Task item |
Search the records for the word "node" and copy every line in which it occurs.

Input material |
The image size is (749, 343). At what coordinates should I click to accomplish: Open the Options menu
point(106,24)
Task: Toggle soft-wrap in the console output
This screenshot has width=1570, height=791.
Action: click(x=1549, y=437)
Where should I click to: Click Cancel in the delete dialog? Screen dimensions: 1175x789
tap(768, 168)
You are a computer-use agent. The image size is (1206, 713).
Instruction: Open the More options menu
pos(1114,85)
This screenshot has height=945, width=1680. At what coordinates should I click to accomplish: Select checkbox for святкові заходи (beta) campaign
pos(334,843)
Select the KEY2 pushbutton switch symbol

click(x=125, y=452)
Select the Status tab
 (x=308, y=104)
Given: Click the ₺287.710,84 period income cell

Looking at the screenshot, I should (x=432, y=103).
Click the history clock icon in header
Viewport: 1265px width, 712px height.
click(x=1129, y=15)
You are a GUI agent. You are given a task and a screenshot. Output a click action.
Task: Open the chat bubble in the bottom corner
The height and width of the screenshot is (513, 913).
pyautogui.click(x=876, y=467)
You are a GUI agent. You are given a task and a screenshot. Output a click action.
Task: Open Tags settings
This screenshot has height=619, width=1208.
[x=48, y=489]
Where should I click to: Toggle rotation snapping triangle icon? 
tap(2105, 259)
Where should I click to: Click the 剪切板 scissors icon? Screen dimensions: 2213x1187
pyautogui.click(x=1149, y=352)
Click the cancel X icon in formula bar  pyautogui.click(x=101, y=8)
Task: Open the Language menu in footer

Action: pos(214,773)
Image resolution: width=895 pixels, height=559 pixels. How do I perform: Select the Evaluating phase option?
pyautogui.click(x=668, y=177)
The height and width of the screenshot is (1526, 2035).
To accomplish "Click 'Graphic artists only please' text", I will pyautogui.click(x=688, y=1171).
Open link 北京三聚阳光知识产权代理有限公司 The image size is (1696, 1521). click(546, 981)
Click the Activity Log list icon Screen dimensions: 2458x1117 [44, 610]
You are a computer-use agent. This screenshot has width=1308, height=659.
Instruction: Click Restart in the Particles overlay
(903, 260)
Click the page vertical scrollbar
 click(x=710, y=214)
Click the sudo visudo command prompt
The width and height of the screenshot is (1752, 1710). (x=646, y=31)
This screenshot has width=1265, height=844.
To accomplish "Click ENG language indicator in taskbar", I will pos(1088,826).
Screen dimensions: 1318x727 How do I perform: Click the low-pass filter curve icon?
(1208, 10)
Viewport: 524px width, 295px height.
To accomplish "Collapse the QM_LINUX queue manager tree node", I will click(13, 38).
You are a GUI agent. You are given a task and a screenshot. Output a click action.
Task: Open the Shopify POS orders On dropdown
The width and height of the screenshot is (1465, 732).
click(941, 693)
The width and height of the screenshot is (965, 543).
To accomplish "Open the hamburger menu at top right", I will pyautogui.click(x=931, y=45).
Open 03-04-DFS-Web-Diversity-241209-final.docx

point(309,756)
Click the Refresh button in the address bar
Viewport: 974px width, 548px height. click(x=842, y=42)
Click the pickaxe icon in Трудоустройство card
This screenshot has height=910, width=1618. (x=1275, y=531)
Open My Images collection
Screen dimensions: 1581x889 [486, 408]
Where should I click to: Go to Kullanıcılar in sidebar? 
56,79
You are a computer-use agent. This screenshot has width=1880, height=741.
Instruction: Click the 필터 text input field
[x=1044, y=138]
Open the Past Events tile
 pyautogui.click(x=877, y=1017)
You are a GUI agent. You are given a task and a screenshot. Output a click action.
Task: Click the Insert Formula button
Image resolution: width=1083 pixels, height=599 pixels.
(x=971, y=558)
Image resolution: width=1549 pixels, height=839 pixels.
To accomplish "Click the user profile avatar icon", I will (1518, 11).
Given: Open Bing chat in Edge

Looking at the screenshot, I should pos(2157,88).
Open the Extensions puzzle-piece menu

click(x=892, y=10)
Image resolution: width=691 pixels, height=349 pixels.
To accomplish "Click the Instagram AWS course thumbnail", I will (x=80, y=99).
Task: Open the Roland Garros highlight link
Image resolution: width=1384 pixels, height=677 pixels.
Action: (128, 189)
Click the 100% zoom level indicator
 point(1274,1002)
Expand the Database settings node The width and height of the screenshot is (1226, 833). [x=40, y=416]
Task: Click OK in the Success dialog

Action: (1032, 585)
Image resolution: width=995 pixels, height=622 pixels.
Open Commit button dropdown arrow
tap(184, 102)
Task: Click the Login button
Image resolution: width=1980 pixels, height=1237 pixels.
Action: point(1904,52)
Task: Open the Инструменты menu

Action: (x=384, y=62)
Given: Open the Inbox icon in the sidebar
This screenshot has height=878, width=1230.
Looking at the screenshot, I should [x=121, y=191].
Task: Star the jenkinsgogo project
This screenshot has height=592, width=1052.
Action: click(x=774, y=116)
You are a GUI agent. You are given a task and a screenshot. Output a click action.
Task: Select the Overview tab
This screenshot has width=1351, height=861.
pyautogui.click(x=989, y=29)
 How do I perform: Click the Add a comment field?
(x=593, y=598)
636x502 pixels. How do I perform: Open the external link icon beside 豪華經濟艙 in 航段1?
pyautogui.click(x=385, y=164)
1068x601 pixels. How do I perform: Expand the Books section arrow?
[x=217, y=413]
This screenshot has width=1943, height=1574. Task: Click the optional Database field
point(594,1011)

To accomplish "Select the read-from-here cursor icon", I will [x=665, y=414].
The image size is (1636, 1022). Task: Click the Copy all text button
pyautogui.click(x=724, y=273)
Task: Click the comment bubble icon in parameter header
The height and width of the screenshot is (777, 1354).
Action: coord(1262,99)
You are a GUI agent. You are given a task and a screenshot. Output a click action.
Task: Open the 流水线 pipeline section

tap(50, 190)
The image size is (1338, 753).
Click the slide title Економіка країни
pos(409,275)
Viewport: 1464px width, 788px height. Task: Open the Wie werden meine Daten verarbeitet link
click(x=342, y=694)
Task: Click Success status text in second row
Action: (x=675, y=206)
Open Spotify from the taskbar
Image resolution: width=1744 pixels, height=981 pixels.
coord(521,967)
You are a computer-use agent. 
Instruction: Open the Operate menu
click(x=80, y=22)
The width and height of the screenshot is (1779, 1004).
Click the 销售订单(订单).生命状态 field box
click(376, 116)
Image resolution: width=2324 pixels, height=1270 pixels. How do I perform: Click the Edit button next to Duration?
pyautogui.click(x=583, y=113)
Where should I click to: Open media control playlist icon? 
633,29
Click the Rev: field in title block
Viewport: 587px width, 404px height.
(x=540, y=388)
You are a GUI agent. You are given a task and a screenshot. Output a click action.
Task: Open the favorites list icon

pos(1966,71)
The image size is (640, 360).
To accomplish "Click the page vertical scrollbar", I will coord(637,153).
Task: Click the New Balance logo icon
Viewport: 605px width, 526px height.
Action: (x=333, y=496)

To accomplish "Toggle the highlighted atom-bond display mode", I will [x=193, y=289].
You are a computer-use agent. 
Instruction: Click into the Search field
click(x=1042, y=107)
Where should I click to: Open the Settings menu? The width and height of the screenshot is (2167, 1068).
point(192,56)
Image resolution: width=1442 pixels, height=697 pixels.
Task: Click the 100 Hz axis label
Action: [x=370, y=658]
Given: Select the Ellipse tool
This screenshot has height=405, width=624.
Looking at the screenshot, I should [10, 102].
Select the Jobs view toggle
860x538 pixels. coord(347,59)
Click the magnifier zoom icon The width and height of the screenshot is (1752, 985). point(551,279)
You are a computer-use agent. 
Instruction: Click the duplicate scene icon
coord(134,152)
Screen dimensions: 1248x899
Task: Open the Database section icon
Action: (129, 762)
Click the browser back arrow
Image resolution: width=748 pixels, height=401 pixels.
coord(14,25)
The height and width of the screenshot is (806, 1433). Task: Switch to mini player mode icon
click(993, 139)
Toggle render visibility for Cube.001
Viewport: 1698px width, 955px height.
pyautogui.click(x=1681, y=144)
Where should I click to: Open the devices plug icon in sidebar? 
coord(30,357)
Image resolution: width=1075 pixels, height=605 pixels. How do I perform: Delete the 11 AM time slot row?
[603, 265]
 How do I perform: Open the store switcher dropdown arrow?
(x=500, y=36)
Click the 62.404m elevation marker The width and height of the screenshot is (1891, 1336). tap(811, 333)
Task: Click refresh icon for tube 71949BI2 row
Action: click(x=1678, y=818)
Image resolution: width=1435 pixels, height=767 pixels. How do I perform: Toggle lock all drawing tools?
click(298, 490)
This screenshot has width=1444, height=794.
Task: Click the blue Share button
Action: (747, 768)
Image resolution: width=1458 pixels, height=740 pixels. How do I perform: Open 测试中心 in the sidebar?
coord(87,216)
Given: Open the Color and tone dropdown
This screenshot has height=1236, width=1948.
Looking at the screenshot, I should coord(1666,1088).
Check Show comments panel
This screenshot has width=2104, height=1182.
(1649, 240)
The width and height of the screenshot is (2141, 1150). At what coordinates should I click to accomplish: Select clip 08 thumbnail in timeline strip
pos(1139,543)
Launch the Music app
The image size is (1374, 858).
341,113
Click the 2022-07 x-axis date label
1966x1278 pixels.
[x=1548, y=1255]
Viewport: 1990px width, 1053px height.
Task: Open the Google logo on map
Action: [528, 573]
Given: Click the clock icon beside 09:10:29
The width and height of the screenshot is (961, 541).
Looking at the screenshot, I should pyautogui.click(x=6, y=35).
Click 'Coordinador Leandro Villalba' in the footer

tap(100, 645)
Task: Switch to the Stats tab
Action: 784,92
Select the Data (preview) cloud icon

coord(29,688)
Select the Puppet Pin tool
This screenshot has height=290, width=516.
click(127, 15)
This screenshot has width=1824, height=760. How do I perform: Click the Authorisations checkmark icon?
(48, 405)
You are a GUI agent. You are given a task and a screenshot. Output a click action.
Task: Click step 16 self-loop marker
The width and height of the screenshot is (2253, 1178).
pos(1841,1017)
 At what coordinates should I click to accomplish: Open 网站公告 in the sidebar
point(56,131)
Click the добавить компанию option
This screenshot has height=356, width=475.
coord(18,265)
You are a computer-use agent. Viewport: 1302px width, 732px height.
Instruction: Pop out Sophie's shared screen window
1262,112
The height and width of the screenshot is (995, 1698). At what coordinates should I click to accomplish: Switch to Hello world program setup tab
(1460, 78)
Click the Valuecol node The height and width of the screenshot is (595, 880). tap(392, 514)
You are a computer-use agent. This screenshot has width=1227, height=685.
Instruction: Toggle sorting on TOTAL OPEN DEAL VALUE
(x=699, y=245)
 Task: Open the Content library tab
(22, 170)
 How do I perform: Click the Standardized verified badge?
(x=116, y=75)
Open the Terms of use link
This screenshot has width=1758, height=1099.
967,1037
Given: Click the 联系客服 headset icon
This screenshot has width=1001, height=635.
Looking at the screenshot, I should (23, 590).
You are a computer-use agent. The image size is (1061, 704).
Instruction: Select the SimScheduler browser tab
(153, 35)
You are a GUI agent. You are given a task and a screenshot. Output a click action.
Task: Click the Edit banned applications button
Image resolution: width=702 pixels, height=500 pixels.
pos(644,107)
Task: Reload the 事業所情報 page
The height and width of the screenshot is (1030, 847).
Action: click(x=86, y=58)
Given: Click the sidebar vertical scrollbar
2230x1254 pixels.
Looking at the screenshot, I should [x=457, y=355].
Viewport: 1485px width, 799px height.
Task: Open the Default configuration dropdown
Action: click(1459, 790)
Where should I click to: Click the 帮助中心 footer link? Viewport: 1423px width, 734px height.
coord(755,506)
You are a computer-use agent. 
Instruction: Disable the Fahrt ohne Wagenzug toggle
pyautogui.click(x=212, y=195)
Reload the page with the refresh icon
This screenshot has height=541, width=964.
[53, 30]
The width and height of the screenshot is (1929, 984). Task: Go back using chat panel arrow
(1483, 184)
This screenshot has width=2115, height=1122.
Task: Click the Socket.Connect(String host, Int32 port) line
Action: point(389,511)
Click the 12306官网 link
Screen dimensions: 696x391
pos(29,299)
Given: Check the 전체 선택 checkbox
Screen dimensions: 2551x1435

Answer space |
To accomplish "Collapse the QM_LINUX queue manager tree node", I will click(13, 38).
Expand the Database settings node The width and height of the screenshot is (1226, 833). [x=40, y=416]
Click the Valuecol node The height and width of the screenshot is (595, 880). tap(392, 514)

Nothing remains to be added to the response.